In fairness, this is hard stuff. My little audio digital assistant has to be able to suss out subtle distinctions to figure out if I am saying “Cold Train,” or “coal train,” or “Cole Train,” or “Coletrane.” That phonetic interpretation is a hell of a lot harder than Simon & Garfunkel. But Android’s Voice Search just nails this. At my desk the other day, I tried the Coltrane test on a Nexus 4. To my utter delight I heard, almost immediately, “Blue Train” start up.
In its first iteration, Google is really, really good at this. That because, as with mapping and search data, it’s got a huge head start on Apple and Microsoft. Google is all about crunching data. And when it comes to voice, that matters. A lot.
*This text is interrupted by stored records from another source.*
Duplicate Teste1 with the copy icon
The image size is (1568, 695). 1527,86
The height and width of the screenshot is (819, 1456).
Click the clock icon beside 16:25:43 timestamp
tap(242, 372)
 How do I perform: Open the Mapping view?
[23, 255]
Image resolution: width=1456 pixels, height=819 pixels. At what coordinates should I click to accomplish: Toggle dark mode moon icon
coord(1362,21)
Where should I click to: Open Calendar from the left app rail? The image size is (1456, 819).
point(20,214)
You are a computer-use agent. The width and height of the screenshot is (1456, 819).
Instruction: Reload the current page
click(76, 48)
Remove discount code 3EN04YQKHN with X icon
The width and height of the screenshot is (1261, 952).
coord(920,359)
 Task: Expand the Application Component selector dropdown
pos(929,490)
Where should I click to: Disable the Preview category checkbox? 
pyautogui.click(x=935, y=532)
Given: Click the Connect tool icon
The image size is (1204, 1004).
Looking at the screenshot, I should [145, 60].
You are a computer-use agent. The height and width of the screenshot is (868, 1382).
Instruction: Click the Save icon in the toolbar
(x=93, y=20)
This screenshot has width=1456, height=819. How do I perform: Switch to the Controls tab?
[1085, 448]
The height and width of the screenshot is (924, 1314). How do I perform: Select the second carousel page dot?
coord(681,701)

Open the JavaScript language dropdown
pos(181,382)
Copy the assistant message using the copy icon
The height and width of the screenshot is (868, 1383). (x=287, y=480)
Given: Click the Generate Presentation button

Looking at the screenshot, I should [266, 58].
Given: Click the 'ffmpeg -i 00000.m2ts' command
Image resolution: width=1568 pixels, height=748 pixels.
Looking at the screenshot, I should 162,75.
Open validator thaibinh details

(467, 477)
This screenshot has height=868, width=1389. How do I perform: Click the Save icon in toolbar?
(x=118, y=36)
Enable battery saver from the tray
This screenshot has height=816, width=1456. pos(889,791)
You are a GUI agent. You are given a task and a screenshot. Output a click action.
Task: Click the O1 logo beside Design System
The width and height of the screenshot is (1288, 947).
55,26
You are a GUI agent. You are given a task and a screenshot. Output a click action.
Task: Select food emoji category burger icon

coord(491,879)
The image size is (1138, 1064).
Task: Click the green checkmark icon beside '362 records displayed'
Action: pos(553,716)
Thanks to everything from Google 411 (its information service) to Google Voice voicemail transcriptions to its web-based voice search, Google has been deep in the voice recognition business for years now, crunching data in massive sets. Likewise, it’s been in the search business for its entire existence and has a lot of experience determining not only what words people are using, but what we actually mean. And it’s been at it on phones for a comparably long time, too. Although Voice Search is new, to Android users Siri’s newfound navigation ability was simply yet another feature they’ve had for years.
Ultimately, however, no matter which platform you’re on, Google’s ability to quickly and seemingly effortlessly play John Coltrane should be tremendously encouraging. Because what Google has now, Microsoft and Apple will, given enough data. If you want to see the future of how awesome Siri or Speech could be one day, take a look at what Google has right now. Its Voice Search is, unquestionably, better as a smart digital assistant than Apple’s Siri or Microsoft’s Search. It just plain works, and it works right now. It doesn’t need to open the doors to multi-million user beta testing. It’s already coldly, massively efficient. Robotic, even.
As Android’s product manager told Wired’s Nathan Olivarez-Giles back in June:
“It’s very deliberately not making jokes with you. Google is a neutral party — it’s not your friend, secretary or sister. It’s not your mom. It’s not your girlfriend or boyfriend. It is an information-retrieval entity. You ask, we respond. And it’s very important that this entity be impartial, and adding jokes and other mannerisms to the voice would take away from that.”
Which brings me back to my kid. She keeps striking out with Siri, again and again and again. But maybe once, or maybe twice, Siri heard her correctly, and replied, even if just to say hello. And because of that, she loves Siri. Loves it. And so she tries, again and again and again. For everything else Siri lacks, it has far more personality than offerings from Google or Microsoft. And thanks to that, we’re probably more likely to forgive Siri’s faults, and keep trying too. And the more we try, the better Siri gets.
Yes, we want our personal digital assistants to answer questions for us. We need them to be accurate. But we want them to be personal. We want them to call us “dude” and understand our colloquial slang. We want them to understand us when we speak naturally, yes, but we also want them to answer us in kind. Personality sells. Apple is very good at one, and Google the other. (Microsoft? Well it has a lot of catching up to do.) But so far nobody is pulling off both.